▶ **PASSAGE**:
++++++
Vote
Can you imagine how empowered our female ancestors felt in 1920?
Finally given the right to vote after fighting before it for so long.
I know the I feeling I get when I vote whether it’s a major or minor election.
The sense of pride and empowerment and yet humbled that my voice , all our voices will be heard and count.
Women were always told they belonged at home , in the kitchen with no voice allowing their husbands to speak for them.
I was lucky enough to get to go to Washington D.C in February 2020 and speak on Capital Hill for Rare Week 2020.
I stayed a few days and visited all the Smithsonian Centers
It was emotional for me to see how many brave women fought for the right to vote. Just think it’s only been 100 years. And for many African American women it’s only been only 35-40 years because even thought the ratification of the 19th Amendment happened in 1920. Not all states allowed blacks to vote.
++++++
▶ **YOUR ASSIGNMENT**:
Copy the passage on voting from "The sense of" down to "speak for them.", replacing "kitchen" with "pantry". The records that come next are separate material, unrelated to the passage on voting.
++++++
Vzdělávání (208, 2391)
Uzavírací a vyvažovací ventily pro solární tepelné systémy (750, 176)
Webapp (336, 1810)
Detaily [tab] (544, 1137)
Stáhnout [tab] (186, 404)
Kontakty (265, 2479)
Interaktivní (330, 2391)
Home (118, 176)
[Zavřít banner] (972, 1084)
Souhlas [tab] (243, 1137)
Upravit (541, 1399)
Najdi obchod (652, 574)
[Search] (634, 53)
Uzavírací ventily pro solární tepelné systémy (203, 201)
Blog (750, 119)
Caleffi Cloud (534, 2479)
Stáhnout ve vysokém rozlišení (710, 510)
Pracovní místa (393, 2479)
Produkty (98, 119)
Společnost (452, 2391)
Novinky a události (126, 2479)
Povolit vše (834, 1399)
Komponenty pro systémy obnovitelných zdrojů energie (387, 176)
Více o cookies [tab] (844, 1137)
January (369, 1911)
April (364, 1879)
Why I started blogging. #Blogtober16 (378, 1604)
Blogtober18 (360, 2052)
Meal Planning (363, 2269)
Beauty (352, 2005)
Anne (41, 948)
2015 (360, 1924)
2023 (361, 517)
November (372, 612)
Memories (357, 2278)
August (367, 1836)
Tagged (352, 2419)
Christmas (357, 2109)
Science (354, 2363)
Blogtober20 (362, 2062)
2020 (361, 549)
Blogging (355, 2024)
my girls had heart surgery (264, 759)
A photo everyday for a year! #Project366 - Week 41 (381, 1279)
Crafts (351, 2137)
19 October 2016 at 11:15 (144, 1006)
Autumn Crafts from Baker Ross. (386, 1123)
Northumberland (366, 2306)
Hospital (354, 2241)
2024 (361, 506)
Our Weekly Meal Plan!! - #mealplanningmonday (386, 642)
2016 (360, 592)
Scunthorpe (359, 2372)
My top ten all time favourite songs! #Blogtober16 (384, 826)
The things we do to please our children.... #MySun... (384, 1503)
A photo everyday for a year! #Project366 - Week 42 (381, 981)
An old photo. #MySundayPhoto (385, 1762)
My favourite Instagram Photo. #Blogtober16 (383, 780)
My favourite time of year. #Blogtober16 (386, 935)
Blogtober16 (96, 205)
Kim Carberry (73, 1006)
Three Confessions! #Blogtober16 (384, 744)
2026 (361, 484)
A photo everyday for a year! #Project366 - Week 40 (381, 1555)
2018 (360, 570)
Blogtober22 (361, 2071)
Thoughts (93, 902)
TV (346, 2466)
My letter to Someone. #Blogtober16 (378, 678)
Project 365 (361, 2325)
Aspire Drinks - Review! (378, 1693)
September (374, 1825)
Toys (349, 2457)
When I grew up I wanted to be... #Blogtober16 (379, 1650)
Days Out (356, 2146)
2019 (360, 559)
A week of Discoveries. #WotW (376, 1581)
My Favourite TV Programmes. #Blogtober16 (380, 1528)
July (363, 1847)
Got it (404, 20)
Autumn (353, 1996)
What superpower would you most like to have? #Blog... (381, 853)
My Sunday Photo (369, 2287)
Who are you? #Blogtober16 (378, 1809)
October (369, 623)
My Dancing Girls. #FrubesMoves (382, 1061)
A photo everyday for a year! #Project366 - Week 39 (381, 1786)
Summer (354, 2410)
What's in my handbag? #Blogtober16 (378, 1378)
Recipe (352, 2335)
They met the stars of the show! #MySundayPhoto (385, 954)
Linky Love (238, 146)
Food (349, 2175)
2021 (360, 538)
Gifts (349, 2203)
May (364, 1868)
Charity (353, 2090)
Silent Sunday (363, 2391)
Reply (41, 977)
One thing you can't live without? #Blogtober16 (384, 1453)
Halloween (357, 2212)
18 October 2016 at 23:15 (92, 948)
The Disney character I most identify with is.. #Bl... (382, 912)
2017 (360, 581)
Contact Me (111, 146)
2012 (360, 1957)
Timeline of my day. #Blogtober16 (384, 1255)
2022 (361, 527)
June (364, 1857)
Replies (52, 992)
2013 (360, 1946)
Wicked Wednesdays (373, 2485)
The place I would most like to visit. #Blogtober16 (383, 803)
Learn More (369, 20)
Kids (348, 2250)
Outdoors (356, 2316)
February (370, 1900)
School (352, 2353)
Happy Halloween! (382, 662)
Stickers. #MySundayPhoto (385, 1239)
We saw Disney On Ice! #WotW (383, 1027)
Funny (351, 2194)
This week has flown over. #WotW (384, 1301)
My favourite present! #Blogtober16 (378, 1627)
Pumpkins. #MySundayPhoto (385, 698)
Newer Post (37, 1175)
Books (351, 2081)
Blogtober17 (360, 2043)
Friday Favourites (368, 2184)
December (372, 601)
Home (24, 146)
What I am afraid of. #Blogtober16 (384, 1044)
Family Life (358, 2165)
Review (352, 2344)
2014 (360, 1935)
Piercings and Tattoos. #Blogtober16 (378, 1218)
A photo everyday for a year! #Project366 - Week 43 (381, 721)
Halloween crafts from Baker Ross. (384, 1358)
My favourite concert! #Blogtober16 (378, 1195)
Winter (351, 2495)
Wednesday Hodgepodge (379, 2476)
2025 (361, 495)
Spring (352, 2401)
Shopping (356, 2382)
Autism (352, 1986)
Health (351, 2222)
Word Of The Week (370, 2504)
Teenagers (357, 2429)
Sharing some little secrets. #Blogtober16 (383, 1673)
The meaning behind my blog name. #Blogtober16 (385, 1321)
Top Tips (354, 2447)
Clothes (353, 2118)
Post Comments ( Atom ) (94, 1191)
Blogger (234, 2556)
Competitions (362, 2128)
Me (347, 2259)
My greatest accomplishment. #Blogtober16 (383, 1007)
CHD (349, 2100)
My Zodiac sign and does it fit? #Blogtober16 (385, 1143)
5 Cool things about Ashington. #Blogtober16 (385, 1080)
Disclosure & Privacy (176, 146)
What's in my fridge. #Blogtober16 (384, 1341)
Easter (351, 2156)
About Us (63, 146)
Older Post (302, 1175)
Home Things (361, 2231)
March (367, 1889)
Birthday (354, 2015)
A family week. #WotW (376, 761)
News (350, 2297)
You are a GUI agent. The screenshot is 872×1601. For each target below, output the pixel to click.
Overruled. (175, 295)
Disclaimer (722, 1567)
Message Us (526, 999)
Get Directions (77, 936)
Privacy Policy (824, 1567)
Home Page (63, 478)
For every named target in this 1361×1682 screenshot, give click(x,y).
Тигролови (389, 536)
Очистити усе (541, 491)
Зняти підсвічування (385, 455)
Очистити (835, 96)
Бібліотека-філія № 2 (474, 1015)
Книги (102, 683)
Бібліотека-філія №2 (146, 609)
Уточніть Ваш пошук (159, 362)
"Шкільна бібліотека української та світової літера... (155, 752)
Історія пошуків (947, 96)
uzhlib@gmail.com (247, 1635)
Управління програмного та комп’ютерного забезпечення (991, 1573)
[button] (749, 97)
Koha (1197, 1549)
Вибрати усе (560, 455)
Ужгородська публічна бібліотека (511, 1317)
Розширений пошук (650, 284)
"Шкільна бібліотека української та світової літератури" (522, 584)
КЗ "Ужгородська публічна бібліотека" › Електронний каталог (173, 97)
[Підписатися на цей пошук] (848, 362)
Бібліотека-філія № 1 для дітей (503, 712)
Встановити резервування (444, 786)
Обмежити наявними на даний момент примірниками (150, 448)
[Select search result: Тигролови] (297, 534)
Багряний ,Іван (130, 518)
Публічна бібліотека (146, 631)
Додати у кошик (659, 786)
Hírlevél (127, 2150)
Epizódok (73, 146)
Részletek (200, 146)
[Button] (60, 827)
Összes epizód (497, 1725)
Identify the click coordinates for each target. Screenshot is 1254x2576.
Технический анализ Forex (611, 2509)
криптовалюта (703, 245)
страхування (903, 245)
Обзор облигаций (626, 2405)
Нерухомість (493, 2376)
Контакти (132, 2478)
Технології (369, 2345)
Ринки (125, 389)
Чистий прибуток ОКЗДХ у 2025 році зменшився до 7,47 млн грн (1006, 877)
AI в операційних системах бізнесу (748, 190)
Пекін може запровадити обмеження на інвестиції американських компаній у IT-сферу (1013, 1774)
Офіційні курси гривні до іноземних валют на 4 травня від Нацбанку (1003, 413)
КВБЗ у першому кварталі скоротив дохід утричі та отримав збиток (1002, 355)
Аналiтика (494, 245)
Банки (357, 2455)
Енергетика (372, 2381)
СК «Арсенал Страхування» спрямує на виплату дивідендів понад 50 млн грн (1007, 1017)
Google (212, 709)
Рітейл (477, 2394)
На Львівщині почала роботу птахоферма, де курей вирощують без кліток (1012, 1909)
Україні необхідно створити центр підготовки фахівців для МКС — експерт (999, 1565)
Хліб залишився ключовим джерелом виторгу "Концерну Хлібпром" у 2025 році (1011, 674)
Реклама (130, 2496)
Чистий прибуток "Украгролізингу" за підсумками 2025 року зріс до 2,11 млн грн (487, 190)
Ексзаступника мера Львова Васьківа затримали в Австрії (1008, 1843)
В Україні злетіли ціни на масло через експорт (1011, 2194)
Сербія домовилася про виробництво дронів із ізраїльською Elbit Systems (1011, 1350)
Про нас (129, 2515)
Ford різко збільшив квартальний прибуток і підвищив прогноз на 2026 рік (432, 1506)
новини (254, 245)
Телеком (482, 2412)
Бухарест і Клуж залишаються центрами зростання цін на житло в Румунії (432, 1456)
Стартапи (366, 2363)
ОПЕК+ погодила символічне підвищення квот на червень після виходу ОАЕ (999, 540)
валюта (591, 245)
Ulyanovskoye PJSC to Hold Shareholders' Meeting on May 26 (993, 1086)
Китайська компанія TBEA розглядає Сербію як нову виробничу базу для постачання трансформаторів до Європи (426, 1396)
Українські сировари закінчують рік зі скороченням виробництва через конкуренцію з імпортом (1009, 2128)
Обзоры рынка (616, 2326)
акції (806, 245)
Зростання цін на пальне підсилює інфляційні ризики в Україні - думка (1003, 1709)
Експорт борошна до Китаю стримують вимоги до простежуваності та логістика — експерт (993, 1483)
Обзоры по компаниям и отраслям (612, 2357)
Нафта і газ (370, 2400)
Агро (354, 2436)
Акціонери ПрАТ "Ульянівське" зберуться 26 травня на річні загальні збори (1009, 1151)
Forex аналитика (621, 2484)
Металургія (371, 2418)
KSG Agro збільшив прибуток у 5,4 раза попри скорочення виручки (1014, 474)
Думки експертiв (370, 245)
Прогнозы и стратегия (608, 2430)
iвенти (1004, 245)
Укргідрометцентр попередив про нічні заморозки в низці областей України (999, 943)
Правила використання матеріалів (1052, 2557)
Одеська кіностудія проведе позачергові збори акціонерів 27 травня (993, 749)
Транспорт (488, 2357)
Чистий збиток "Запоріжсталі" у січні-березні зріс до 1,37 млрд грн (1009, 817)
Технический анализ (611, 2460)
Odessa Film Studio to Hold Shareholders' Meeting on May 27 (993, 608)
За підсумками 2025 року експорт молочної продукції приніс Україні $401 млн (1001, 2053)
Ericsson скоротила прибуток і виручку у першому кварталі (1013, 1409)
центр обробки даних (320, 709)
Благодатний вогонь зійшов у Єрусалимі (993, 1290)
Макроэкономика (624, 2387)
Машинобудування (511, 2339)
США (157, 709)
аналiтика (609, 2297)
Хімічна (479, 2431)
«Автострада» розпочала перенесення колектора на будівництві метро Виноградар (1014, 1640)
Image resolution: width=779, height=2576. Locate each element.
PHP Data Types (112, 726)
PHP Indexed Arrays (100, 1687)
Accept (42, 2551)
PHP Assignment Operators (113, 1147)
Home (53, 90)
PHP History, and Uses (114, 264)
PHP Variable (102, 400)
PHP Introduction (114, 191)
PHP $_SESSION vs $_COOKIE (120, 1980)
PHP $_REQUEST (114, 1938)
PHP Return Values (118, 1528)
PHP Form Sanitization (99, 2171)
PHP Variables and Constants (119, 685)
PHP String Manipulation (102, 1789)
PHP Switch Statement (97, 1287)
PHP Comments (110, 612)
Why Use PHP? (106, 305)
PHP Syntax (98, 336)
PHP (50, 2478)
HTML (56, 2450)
++++++
▶ **ANSWER AREA**:
The sense of pride and empowerment and yet humbled that my voice , all our voices will be heard and count.
Women were always told they belonged at home , in the pantry with no voice allowing their husbands to speak for them.